Jeremy Corbyn has launched a scathing attack on government proposals to increase university tuition fees, describing the move as "an insult to the aspirations of young people".

The Labour leader backed a petition to prove the scale of opposition at the plans, and used his Snapchat account to promote the appeal.

The petition, hosted at www.thetorypricetag.com, had achieved over 157,000 signatures and counting by Friday morning.

Snapchat

Wednesday’s Queen Speech alluded to an upcoming Higher Education bill that will link tuitions fees to the quality of teaching.

It will provide those universities that can prove a high standard of tutoring the ability to increase their fees by inflation, and still further after two years.

In response, Corbyn told the House of Commons: “Students today are more in debt than ever and I want to make it clear to the Prime Minister, he will not get any support from these benches on raising tuition fees."

Snapchat

He continued: "This government is penalising students; announcing the abolition of maintenance grants last year and now announcing that fees will be raised even further.
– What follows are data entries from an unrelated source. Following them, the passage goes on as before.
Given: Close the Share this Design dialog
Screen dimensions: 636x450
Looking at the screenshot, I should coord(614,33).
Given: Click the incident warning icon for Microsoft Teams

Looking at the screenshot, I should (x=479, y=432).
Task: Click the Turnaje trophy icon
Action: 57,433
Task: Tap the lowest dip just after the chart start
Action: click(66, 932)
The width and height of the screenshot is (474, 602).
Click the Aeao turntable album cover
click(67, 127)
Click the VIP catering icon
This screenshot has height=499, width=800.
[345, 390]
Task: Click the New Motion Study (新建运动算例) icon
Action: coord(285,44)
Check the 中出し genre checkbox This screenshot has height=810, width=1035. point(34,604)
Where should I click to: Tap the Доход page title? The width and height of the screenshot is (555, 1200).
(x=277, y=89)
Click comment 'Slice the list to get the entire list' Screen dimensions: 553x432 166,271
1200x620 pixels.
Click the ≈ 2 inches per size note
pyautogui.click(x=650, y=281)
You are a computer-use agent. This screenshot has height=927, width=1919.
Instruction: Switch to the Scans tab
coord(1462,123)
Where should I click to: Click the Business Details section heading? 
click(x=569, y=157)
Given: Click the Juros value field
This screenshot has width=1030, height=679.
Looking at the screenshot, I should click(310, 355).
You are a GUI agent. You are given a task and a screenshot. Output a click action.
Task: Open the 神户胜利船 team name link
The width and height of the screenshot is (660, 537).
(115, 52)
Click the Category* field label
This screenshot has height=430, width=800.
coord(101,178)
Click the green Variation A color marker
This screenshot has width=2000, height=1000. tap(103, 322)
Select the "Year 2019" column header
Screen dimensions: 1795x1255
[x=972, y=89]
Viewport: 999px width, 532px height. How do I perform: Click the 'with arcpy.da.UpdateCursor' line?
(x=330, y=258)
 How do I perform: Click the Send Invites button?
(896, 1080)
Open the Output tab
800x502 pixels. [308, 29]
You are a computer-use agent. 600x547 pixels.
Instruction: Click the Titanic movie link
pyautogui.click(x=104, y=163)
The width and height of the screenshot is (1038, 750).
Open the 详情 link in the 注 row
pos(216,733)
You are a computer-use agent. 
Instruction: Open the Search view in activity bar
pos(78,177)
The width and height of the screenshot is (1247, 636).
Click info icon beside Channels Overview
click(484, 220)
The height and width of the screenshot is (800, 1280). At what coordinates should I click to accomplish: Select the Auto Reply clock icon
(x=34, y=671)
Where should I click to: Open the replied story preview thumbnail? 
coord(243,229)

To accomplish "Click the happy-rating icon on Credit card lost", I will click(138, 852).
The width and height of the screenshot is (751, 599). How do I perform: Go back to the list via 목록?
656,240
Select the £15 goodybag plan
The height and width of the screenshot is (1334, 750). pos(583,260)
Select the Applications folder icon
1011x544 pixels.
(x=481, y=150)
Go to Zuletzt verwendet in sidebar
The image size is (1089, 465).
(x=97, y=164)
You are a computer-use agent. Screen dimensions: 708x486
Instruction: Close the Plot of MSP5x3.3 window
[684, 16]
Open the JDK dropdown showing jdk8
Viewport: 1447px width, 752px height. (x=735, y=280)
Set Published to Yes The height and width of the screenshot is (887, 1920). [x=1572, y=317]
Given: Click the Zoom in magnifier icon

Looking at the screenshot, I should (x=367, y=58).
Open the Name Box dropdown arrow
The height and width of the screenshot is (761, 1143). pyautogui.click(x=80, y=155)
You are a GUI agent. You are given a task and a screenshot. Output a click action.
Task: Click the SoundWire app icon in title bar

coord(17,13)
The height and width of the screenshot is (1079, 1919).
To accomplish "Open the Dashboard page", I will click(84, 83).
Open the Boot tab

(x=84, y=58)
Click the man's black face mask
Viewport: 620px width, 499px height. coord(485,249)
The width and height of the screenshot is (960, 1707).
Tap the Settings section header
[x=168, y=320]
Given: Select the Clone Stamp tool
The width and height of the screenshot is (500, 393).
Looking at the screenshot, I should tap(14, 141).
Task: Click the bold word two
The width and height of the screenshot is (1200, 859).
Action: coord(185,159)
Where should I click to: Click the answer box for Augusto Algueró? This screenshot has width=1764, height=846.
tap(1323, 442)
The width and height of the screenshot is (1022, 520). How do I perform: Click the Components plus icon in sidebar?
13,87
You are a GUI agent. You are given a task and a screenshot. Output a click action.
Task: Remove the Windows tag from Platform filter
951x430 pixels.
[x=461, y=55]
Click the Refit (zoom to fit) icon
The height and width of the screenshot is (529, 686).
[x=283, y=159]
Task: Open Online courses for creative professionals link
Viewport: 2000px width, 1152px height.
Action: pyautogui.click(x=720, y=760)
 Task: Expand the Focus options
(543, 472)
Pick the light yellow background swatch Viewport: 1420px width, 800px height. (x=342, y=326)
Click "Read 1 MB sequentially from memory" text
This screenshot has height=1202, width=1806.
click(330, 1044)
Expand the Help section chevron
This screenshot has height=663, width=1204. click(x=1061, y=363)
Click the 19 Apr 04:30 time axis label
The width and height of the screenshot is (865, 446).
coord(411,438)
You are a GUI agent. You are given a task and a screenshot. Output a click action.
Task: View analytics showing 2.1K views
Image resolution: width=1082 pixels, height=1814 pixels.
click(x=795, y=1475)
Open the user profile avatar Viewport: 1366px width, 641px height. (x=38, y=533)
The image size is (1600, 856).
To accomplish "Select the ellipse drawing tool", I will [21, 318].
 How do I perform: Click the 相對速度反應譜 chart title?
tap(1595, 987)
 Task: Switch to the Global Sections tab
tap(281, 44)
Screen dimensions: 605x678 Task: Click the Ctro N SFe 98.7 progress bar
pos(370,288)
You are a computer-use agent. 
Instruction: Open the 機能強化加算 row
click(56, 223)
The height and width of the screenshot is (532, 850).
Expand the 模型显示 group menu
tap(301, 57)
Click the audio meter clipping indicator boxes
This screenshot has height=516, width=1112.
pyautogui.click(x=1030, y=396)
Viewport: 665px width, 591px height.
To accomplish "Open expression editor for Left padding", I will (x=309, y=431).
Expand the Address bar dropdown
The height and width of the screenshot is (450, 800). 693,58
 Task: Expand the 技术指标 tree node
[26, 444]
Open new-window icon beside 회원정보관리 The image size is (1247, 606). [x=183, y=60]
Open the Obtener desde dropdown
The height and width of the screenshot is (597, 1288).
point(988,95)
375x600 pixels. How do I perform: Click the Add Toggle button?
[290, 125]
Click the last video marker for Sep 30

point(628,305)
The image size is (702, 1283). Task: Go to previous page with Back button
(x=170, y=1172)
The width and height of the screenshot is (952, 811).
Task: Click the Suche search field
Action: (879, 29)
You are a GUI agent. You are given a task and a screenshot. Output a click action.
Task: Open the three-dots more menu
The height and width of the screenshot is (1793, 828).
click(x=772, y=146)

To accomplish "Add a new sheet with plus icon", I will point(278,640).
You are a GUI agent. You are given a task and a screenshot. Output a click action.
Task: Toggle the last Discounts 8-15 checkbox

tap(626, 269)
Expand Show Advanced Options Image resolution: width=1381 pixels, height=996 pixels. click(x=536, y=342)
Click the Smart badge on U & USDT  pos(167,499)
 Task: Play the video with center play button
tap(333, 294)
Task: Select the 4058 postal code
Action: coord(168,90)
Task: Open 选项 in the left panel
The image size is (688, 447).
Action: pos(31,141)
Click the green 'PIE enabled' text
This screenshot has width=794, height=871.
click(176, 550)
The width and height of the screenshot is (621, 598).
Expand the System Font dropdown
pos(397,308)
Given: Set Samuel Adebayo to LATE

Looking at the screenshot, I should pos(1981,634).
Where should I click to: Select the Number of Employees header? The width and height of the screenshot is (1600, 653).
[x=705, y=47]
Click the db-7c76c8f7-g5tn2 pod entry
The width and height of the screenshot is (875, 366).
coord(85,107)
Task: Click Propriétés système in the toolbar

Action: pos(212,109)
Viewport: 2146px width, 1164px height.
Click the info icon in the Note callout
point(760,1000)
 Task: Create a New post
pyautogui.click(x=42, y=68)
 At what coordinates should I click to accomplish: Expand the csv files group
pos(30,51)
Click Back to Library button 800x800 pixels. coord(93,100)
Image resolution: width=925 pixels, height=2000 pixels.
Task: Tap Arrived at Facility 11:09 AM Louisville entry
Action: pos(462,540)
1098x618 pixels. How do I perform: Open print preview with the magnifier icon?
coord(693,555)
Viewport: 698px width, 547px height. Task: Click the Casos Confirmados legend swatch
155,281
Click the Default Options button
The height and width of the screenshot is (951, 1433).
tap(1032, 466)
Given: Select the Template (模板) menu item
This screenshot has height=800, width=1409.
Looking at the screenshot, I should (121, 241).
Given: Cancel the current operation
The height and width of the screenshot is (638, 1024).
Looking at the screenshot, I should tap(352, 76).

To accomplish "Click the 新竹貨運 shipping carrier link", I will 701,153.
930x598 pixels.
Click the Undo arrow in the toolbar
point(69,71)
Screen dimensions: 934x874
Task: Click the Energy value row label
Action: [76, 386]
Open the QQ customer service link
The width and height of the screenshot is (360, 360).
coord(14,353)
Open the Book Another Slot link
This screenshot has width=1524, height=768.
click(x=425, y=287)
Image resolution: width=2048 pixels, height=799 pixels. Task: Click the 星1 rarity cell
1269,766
"This is a tax on learning as the Chancellor of the Exchequer called it in 2003 from a government that cut taxes on capital gains.

"What message does that send about the economy they want to create?

"That wealth generates more wealth with minimal tax that effort and hard work lands you in a lifetime of debt with no support while you make that effort.

"What an insult to the aspirations of young people wanting an education."

Snapchat

University fees are currently capped at a limit of £9,000 per year, with almost all universities offering courses at this cost.

The argument that the very best British institutions should be allowed to charge more has been made in the past by leading vice-chancellors.

The government appears to be sympathetic to this idea, but has caveated that any increase in fees would be capped at inflation for at least the first two years.

On Monday, the National Union of Students said it expected members to be "outraged" by the move.

It comes as new research found students in England face the highest graduate debts in the English speaking world.